BEGIN Available data

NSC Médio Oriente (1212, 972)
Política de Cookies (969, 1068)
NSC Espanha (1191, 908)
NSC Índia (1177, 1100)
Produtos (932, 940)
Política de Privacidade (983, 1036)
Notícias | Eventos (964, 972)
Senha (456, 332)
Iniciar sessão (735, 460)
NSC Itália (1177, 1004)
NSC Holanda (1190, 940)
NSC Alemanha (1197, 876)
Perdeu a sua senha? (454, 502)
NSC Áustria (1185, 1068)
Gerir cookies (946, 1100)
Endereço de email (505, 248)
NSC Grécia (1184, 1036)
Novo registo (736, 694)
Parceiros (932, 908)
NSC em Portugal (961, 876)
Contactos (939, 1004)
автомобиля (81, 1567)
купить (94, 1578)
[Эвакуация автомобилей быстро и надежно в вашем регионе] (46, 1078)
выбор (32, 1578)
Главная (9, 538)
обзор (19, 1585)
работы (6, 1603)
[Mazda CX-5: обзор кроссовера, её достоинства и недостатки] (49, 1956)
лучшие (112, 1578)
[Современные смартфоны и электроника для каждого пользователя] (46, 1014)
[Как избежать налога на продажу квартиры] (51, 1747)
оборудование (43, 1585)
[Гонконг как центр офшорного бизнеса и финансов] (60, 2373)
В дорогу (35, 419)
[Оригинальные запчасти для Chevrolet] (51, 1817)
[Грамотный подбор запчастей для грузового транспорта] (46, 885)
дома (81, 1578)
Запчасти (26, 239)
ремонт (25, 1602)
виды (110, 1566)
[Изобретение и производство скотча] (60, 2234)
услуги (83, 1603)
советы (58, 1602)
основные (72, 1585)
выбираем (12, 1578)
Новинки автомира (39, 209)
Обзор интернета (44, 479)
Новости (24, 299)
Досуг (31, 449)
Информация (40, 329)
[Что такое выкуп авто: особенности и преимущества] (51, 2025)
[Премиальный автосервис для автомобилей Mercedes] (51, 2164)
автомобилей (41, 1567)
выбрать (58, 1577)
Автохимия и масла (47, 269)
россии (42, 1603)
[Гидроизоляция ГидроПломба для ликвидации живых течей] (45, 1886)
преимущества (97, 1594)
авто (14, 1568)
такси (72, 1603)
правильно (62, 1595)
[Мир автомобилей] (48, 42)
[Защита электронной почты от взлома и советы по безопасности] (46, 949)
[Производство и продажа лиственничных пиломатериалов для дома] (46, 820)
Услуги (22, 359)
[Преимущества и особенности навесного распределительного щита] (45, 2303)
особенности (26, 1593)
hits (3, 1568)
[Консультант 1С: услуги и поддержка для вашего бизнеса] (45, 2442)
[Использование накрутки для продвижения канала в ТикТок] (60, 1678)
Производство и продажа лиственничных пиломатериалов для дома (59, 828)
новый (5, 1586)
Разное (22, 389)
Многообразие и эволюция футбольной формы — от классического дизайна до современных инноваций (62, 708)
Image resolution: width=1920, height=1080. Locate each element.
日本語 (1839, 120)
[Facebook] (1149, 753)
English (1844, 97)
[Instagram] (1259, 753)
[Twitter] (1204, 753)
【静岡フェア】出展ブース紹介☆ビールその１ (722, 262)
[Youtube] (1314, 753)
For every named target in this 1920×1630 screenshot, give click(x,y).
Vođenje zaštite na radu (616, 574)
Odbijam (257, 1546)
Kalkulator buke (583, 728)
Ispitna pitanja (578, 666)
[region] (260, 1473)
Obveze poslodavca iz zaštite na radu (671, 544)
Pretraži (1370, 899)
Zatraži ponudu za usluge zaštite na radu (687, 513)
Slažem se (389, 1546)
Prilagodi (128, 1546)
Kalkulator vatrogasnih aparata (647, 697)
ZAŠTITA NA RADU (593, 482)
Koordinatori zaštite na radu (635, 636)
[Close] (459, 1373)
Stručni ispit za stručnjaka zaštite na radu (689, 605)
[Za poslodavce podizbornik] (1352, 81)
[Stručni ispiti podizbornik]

END Available data

[Problem to work on]: Retype the listing above word for word.

[Response box]:
NSC Médio Oriente (1212, 972)
Política de Cookies (969, 1068)
NSC Espanha (1191, 908)
NSC Índia (1177, 1100)
Produtos (932, 940)
Política de Privacidade (983, 1036)
Notícias | Eventos (964, 972)
Senha (456, 332)
Iniciar sessão (735, 460)
NSC Itália (1177, 1004)
NSC Holanda (1190, 940)
NSC Alemanha (1197, 876)
Perdeu a sua senha? (454, 502)
NSC Áustria (1185, 1068)
Gerir cookies (946, 1100)
Endereço de email (505, 248)
NSC Grécia (1184, 1036)
Novo registo (736, 694)
Parceiros (932, 908)
NSC em Portugal (961, 876)
Contactos (939, 1004)
автомобиля (81, 1567)
купить (94, 1578)
[Эвакуация автомобилей быстро и надежно в вашем регионе] (46, 1078)
выбор (32, 1578)
Главная (9, 538)
обзор (19, 1585)
работы (6, 1603)
[Mazda CX-5: обзор кроссовера, её достоинства и недостатки] (49, 1956)
лучшие (112, 1578)
[Современные смартфоны и электроника для каждого пользователя] (46, 1014)
[Как избежать налога на продажу квартиры] (51, 1747)
оборудование (43, 1585)
[Гонконг как центр офшорного бизнеса и финансов] (60, 2373)
В дорогу (35, 419)
[Оригинальные запчасти для Chevrolet] (51, 1817)
[Грамотный подбор запчастей для грузового транспорта] (46, 885)
дома (81, 1578)
Запчасти (26, 239)
ремонт (25, 1602)
виды (110, 1566)
[Изобретение и производство скотча] (60, 2234)
услуги (83, 1603)
советы (58, 1602)
основные (72, 1585)
выбираем (12, 1578)
Новинки автомира (39, 209)
Обзор интернета (44, 479)
Новости (24, 299)
Досуг (31, 449)
Информация (40, 329)
[Что такое выкуп авто: особенности и преимущества] (51, 2025)
[Премиальный автосервис для автомобилей Mercedes] (51, 2164)
автомобилей (41, 1567)
выбрать (58, 1577)
Автохимия и масла (47, 269)
россии (42, 1603)
[Гидроизоляция ГидроПломба для ликвидации живых течей] (45, 1886)
преимущества (97, 1594)
авто (14, 1568)
такси (72, 1603)
правильно (62, 1595)
[Мир автомобилей] (48, 42)
[Защита электронной почты от взлома и советы по безопасности] (46, 949)
[Производство и продажа лиственничных пиломатериалов для дома] (46, 820)
Услуги (22, 359)
[Преимущества и особенности навесного распределительного щита] (45, 2303)
особенности (26, 1593)
hits (3, 1568)
[Консультант 1С: услуги и поддержка для вашего бизнеса] (45, 2442)
[Использование накрутки для продвижения канала в ТикТок] (60, 1678)
Производство и продажа лиственничных пиломатериалов для дома (59, 828)
новый (5, 1586)
Разное (22, 389)
Многообразие и эволюция футбольной формы — от классического дизайна до современных инноваций (62, 708)
Image resolution: width=1920, height=1080. Locate each element.
日本語 (1839, 120)
[Facebook] (1149, 753)
English (1844, 97)
[Instagram] (1259, 753)
[Twitter] (1204, 753)
【静岡フェア】出展ブース紹介☆ビールその１ (722, 262)
[Youtube] (1314, 753)
For every named target in this 1920×1630 screenshot, give click(x,y).
Vođenje zaštite na radu (616, 574)
Odbijam (257, 1546)
Kalkulator buke (583, 728)
Ispitna pitanja (578, 666)
[region] (260, 1473)
Obveze poslodavca iz zaštite na radu (671, 544)
Pretraži (1370, 899)
Zatraži ponudu za usluge zaštite na radu (687, 513)
Slažem se (389, 1546)
Prilagodi (128, 1546)
Kalkulator vatrogasnih aparata (647, 697)
ZAŠTITA NA RADU (593, 482)
Koordinatori zaštite na radu (635, 636)
[Close] (459, 1373)
Stručni ispit za stručnjaka zaštite na radu (689, 605)
[Za poslodavce podizbornik] (1352, 81)
[Stručni ispiti podizbornik]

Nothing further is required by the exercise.